Oh, it may explains why bluetooth icon is always on.

But I don't see anything else about the card. And I see BCM204 when I switch on/off the wifi button


----------



## Nollo (Oct 18, 2010)

It may be a bcm94312


----------



## Nollo (Oct 18, 2010)

Sorry for flooding, but I can't edit.

So I booted a Fedora livecd, and when I type lspci, I have "Network controller: Broadcom BCM 4313".


----------



## fronclynne (Oct 19, 2010)

bwn(4) then?


----------



## Nollo (Oct 19, 2010)

fronclynne said:
			
		

> bwn(4) then?



How do you use it ?

I also tried with ndis but it doesn't work ( module loaded but nothing in ifconfig ).

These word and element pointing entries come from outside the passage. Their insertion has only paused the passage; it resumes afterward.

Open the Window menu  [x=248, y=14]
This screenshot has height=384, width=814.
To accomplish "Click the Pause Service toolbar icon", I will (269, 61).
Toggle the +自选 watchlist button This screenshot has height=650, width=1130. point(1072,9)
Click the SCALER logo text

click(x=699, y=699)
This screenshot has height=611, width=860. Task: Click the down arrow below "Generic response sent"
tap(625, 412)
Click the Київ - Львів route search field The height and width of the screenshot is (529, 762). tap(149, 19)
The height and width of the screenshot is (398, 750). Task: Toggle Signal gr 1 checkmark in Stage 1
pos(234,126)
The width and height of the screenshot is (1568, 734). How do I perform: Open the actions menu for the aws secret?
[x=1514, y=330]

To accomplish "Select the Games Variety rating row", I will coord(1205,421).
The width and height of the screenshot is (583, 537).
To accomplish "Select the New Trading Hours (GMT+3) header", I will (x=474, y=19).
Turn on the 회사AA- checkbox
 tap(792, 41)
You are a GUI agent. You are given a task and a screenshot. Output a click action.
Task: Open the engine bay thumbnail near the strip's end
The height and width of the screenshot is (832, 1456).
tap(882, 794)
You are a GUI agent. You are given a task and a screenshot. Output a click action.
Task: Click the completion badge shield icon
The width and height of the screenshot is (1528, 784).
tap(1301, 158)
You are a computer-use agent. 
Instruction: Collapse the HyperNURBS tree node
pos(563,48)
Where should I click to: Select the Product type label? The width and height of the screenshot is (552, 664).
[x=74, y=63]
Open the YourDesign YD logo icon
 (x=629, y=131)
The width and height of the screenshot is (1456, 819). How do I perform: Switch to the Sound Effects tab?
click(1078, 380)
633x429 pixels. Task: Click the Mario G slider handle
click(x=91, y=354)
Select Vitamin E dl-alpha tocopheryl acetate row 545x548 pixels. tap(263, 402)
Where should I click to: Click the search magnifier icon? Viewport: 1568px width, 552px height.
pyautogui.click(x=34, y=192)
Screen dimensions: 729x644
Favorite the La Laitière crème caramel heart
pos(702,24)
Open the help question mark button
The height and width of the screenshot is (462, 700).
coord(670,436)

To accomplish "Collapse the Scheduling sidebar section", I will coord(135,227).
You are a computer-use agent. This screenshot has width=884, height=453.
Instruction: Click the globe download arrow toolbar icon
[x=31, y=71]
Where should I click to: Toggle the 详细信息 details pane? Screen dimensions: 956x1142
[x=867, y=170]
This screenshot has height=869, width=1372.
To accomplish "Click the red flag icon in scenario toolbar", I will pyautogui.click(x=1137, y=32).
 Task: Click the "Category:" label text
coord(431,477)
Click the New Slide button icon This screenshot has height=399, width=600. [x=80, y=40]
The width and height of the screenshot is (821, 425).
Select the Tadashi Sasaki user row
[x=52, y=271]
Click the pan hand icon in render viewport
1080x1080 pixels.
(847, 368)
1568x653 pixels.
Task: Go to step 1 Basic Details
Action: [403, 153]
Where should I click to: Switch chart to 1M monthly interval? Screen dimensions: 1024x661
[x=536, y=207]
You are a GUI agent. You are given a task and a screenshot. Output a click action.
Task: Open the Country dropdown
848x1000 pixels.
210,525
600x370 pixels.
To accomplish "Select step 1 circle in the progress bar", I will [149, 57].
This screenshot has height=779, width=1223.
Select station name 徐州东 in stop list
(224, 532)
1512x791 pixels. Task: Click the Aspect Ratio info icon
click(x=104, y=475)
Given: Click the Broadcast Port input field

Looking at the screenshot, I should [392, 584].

There is linux driver but I think it doesn't work on BSD ? http://www.broadcom.com/support/802.11/linux_sta.php


----------



## SirDice (Oct 19, 2010)

Nollo said:
			
		

> How do you use it ?


Handbook: 31.3 Wireless Networking



> There is linux driver but I think it doesn't work on BSD ?


It won't work.


----------



## fronclynne (Oct 19, 2010)

*Assuming it works.*



			
				Nollo said:
			
		

> How do you use it ?



As SirDice linked, you would probably: 
`# kldload if_bwn`
edit up your wpa_supplicant.conf(5)
`# ifconfig wlan0 create wlandev bwn0`
and then work from there.

Though, [thread=2615]hrm[/thread] . . . I wonder how difficult it would be to use PCBSD's network manager.


----------



## Nollo (Oct 19, 2010)

`ifconfig wlan0 create wlandev bwn0` may explain why I cannot see any new interface lol.

Well... I have to try again, but I have now a working Fedora. Well it needs reflection.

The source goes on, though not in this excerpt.